Please pull out the text lines of every entry below verbatim, leaving the pictures out of your answer.

:::

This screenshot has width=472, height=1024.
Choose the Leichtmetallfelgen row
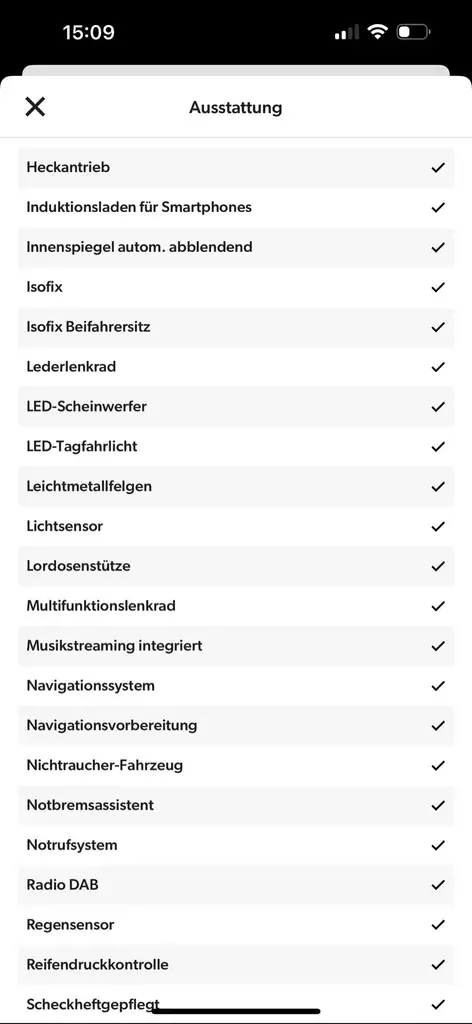(236, 487)
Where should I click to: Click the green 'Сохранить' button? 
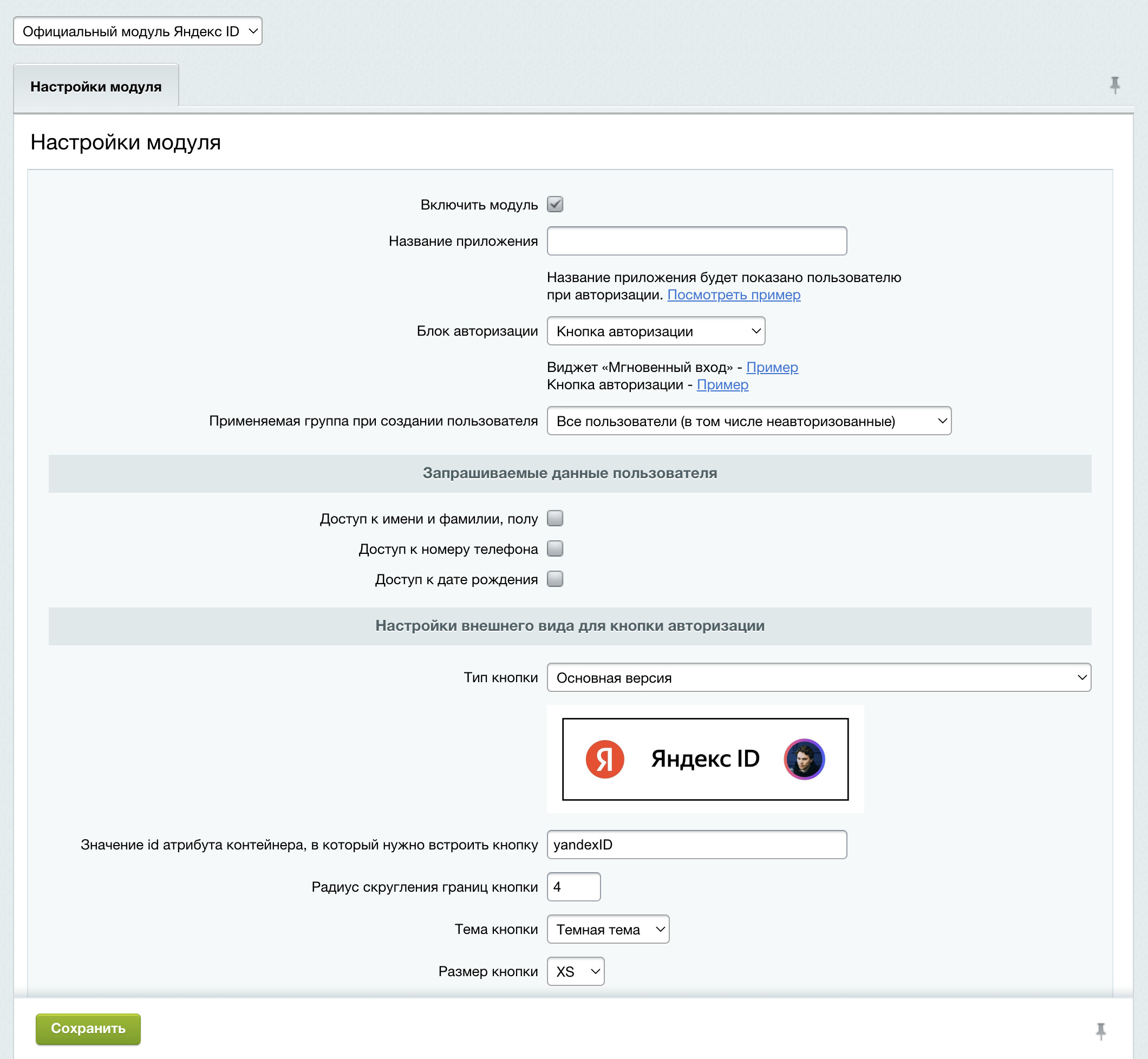(x=88, y=1029)

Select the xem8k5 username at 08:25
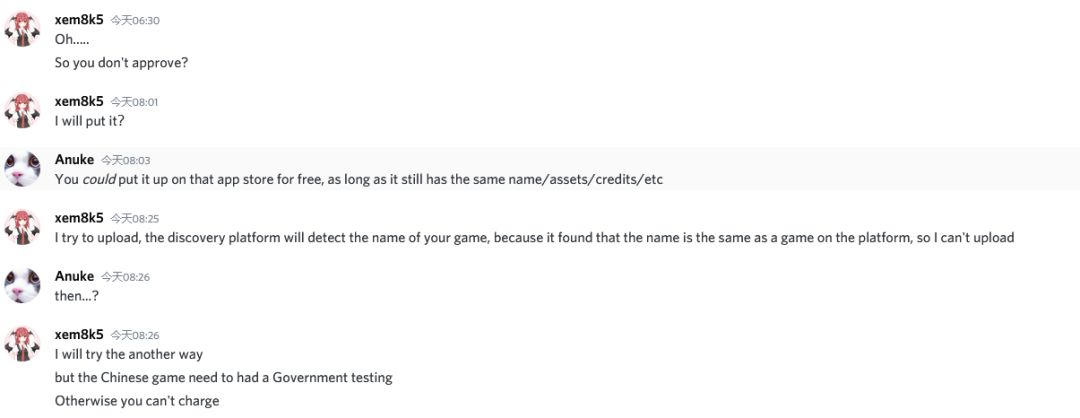coord(79,217)
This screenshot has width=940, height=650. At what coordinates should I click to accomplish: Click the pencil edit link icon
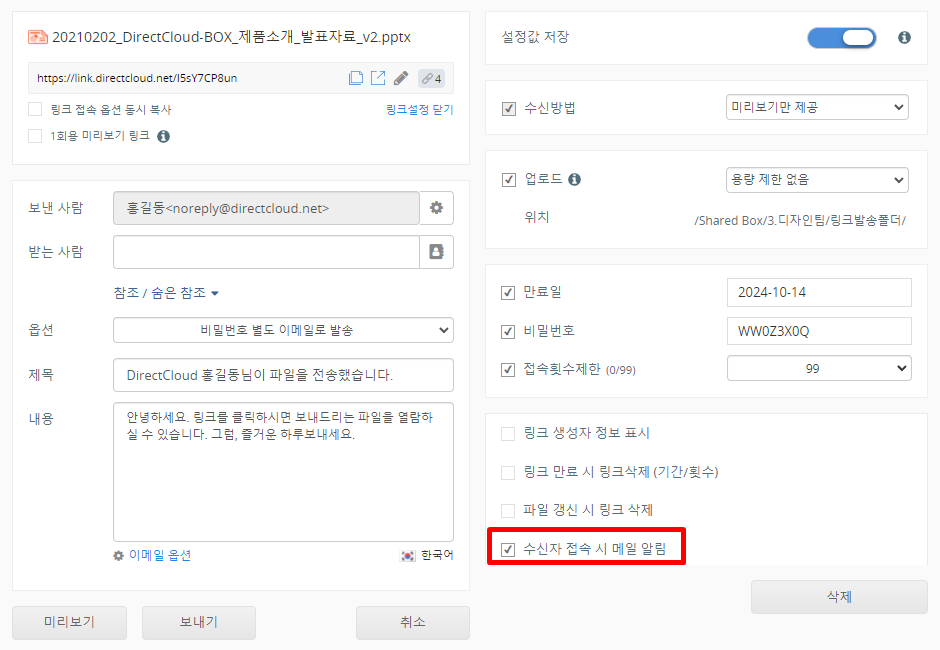tap(401, 78)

:::

*Response to this task*:
This screenshot has width=472, height=1024.
Choose the Leichtmetallfelgen row
(236, 487)
Where should I click to: Click the green 'Сохранить' button? 
(x=88, y=1029)

Select the xem8k5 username at 08:25
coord(79,217)
This screenshot has width=940, height=650. At what coordinates should I click to accomplish: Click the pencil edit link icon
tap(401, 78)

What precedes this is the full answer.